Assigned task
Send back the data below exactly. Drop every picture.

----------------

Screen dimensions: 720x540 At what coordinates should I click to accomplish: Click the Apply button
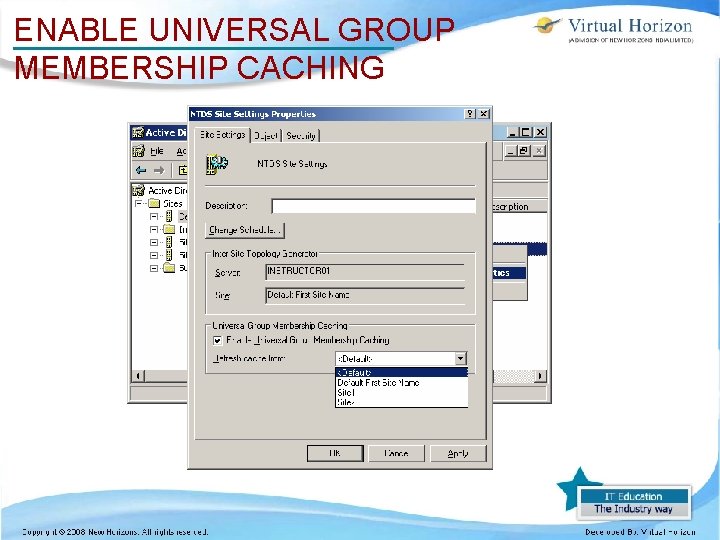tap(458, 454)
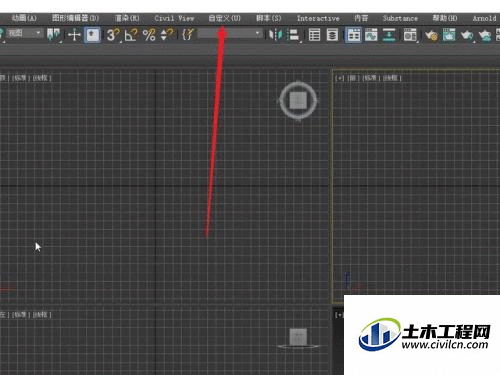Image resolution: width=500 pixels, height=375 pixels.
Task: Open the 自定义(U) menu
Action: (x=224, y=18)
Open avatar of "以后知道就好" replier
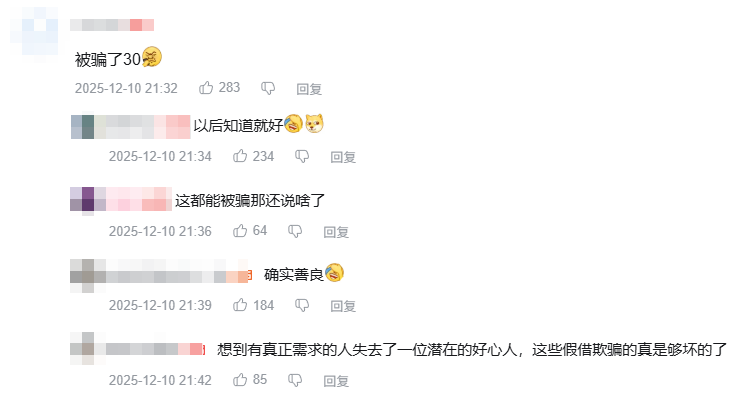The image size is (754, 411). [x=83, y=126]
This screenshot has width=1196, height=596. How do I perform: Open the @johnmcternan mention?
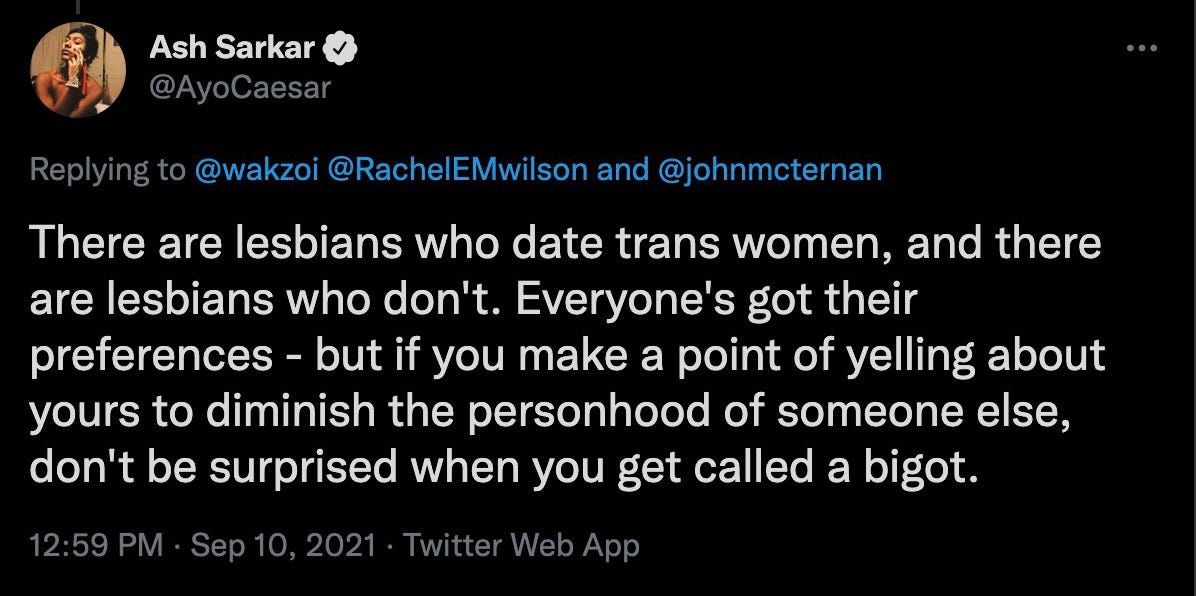[769, 169]
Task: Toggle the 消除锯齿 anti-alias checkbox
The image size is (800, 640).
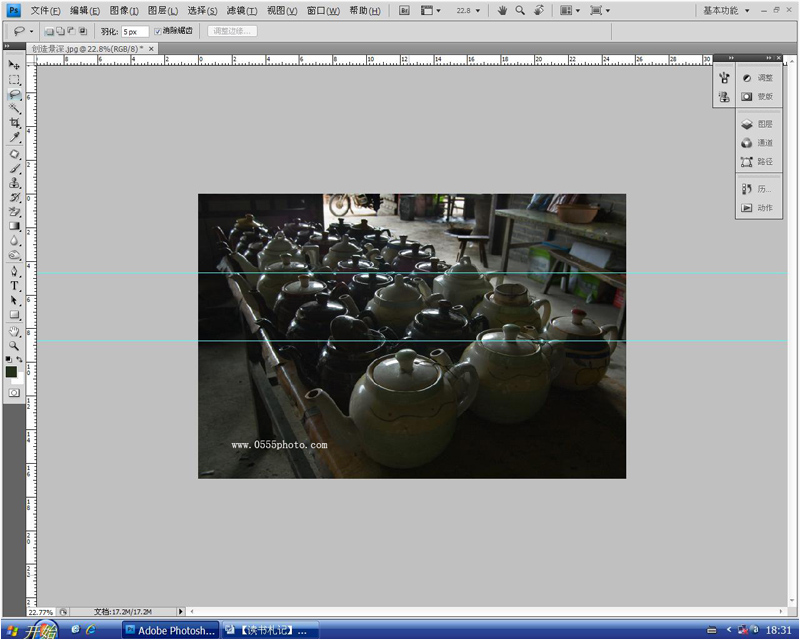Action: pyautogui.click(x=158, y=31)
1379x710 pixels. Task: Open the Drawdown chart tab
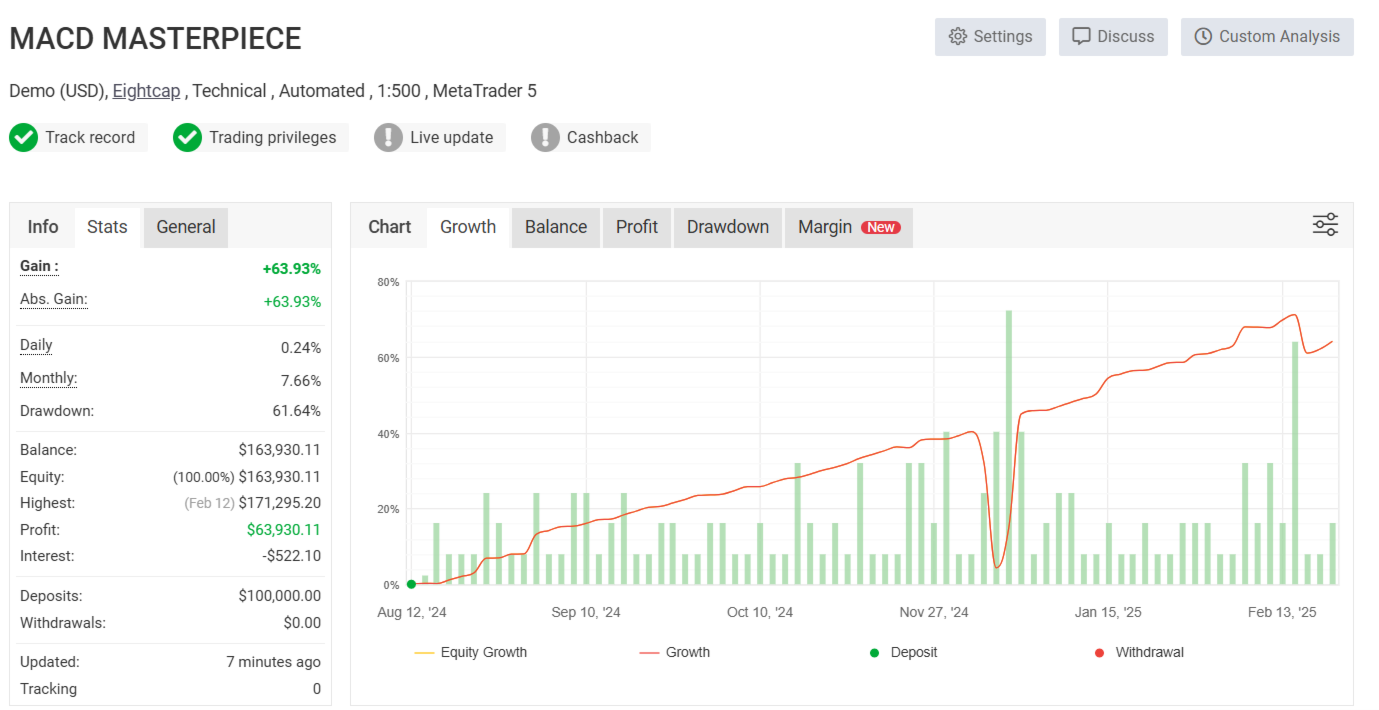click(x=727, y=227)
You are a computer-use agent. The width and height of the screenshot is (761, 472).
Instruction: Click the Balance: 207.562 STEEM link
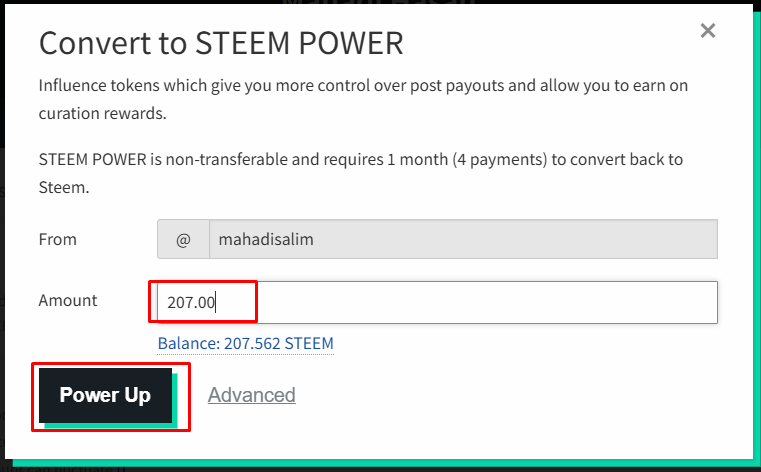[x=245, y=344]
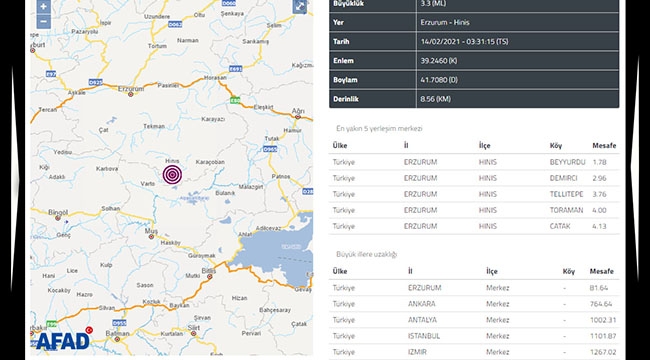Click the earthquake epicenter marker
This screenshot has width=650, height=360.
[x=172, y=175]
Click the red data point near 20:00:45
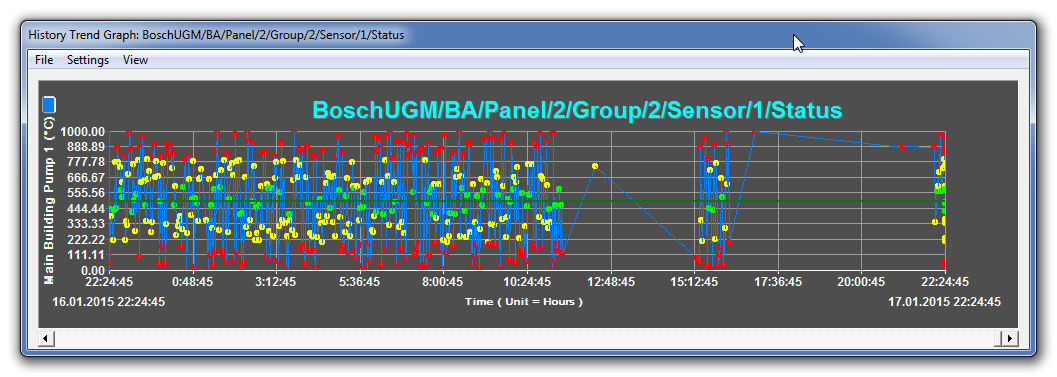The height and width of the screenshot is (377, 1057). [x=901, y=146]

----------------

Response to this task
Screen dimensions: 720x540 At what coordinates should I click to accomplish: Click the Apply button
tap(458, 454)
Image resolution: width=500 pixels, height=375 pixels.
Task: Open the 自定义(U) menu
Action: (x=224, y=18)
Open avatar of "以后知道就好" replier
The image size is (754, 411). [x=83, y=126]
This screenshot has width=1196, height=596. How do I perform: Open the @johnmcternan mention?
[769, 169]
Task: Toggle the 消除锯齿 anti-alias checkbox
The image size is (800, 640).
Action: pyautogui.click(x=158, y=31)
1379x710 pixels. Task: Open the Drawdown chart tab
click(x=727, y=227)
You are a computer-use agent. The width and height of the screenshot is (761, 472).
Instruction: Click the Balance: 207.562 STEEM link
[x=245, y=344]
Click the earthquake epicenter marker
This screenshot has width=650, height=360.
[x=172, y=175]
Click the red data point near 20:00:45
The height and width of the screenshot is (377, 1057). [x=901, y=146]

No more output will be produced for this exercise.